The story of Ann Russell Miller, a socialite and millionaire who became a nun
The other day, a 92-year-old nun who had taken vows of silence, seclusion and poverty many years ago died in a Chicago convent. For three decades, she had been forgotten-and only her family remembered that her silent sister, Maria Josepha, had once been a socialite and millionaire whose name did not leave the pages of the gossip columns.
Before taking the veil, Sister Maria Josepha was known as Ann Russell Miller, a wealthy socialite from San Francisco who threw lavish parties, bought opera tickets, and was the mother of ten children.
Her biography was very unusual. Born in 1928, Ann dreamed of becoming a nun, but an unexpected love crossed out all plans. Her chosen one was good-looking and very rich. At the age of 20, she married Richard Miller, a vice president of Pacific Gas and Electric. By the age of 27, she had five children, and over the next decade, she gave birth to five more.

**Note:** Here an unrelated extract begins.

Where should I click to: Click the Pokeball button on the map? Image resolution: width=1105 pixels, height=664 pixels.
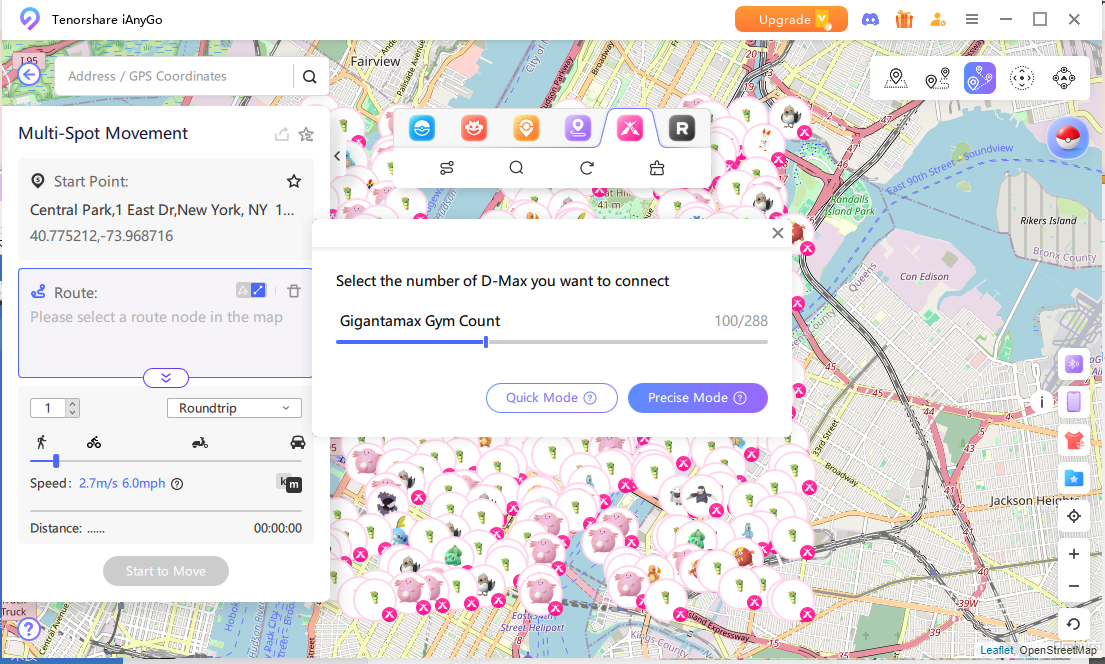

Ann raised her children in a nine-bedroom mansion overlooking the San Francisco Bay. At the same time, she had plenty of time for entertainment: she took groups of friends skiing, sailing in the Mediterranean, and conducting archaeological excavations. She was a member of 22 different community councils and raised money for gifted college students, the homeless, and the Roman Catholic Church.
Her husband died of cancer in 1984. After that, she began the long journey of joining one of the strictest monastic orders in the world. Five years later, she gave everything she had to become one of the Sisters of the Blessed Virgin Mary of Carmel in Des Plaines, Illinois.
The Carmelite nuns are a closed ascetic order that lives mostly in silence. They do not leave the monastery, except when it is necessary, for example, to visit a doctor. The nuns speak only when necessary, leaving as much time as possible for reflection and prayer.
Ann has 28 grandchildren, some of whom she has never met, and more than a dozen great-grandchildren, none of whom she has ever met. She slept in her cell on a wooden plank covered with a thin mattress, and wore coarse brown clothes and sandals. It was a stark contrast to her previous life with silk umbrellas, Hermes scarves and Versace shoes.
On her 61st birthday, Ann threw a party for 800 guests at the Hilton Hotel in San Francisco to say goodbye to her friends and family. They ate expensive seafood, listened to live orchestral music. Eyewitnesses said that Ann wore a flower crown and tied a helium balloon with the inscription "Here I am" to her so that all her friends could find her in the crowd and say goodbye in person.
She told the guests that she devoted the first 30 years of her life to herself, the second 30 years to her children, and the last third of her life would be dedicated to God. The next day, she flew to Chicago to live in a convent as Sister Maria Josepha.